Philip Nellessen, IT expert at Bayer in Leverkusen, helps refugees. He talks about this work, which is also supported by the Bayer Cares Foundation, in an interview for Bayer Magazine.
Hardly any refugees are arriving in Germany anymore. Does that mean there’s not much left to do in terms of refugee assistance?
Philip Nellessen: No, there’s actually still a lot to do. The problem has moved, though. The misery is now happening on the borders to the EU. The agreement with Turkey has made the borders harder to cross. People simply aren’t getting as far as Germany now. The camps in Calais and Dunkirk were terrible. But what’s happening in Turkey and the reception camps on the Greek islands is even worse. It’s like a parallel world – and it’s kept so well hidden from the public that hardly anyone realizes what’s going on.
What is the situation in the refugee camps?

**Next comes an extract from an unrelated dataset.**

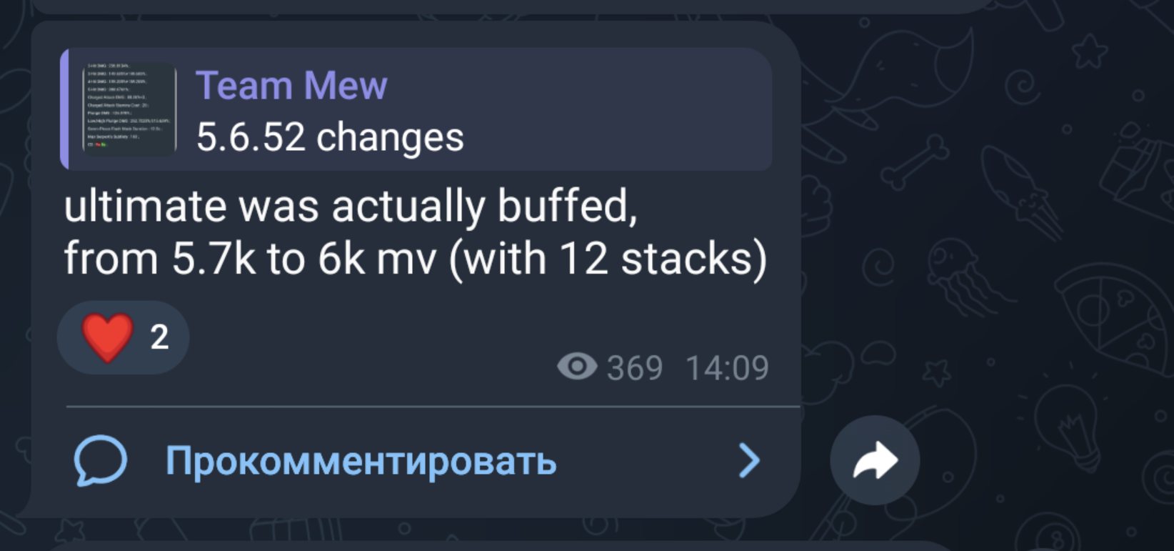Open comments via Прокомментировать link

(361, 461)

It’s disastrous. Thousands of people are living in tents in the dirt. Families with young children, children without parents. There isn’t enough to eat, there’s also a lack of clothing, warm blankets, toilets, water – and above all medication. The people are just surviving, but they have no hope. Some of them have been there for years. And now, in the winter, it’s bitterly cold and stormy on the Greek islands.

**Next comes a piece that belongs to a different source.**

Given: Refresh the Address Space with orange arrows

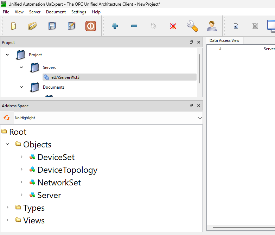Looking at the screenshot, I should click(x=7, y=118).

What can be done to help the refugees?
That has changed, too. Before, it was really useful when food or furniture was donated, but now the refugees are so far away. Driving food to the external borders of the EU is more expensive than buying it locally. It’s therefore become more important to donate money so we can buy food when we get there. That gives rise to another small problem, however. For many people, it’s easier to donate things rather than money. It’s easy to understand their reasons – it takes a lot of trust to donate money.
Which organizations will make good use of donations?
Of course, big organizations such as Seawatch and Médecins sans Frontières do great work. In Cologne, we also have a fantastic little organization called Refugees Foundation, where Bayer employees also volunteer. My colleague Daniela Neuendorf organizes convoys and is frequently on the road to offer humanitarian assistance. Most recently, she was working in the camp on Samos. Just like the others in the team, she gives up her vacation time. She pays for the flight and her accommodation out of her own pocket so as to help there and deliver medicines and other vital donations. She keeps doing it because she’s seen how great the need is, because she’s seen children dying. If anyone has any questions about the organization, those of us from the team will be happy to answer them.
What is your personal motivation to help other people?
It’s so easy to complain. But really, it’s much better to ask yourself what you can do to make things better, to take responsibility for our society. I’m of the opinion that everyone can do something – whether by giving a little time, or by donating money. It doesn’t necessarily have to be in refugee assistance. There are people in the “cold bus” who need help, too, homeless people need a warm meal, food banks need support. These days, it’s very easy to use social media to get organized. Helping other people simply feels good.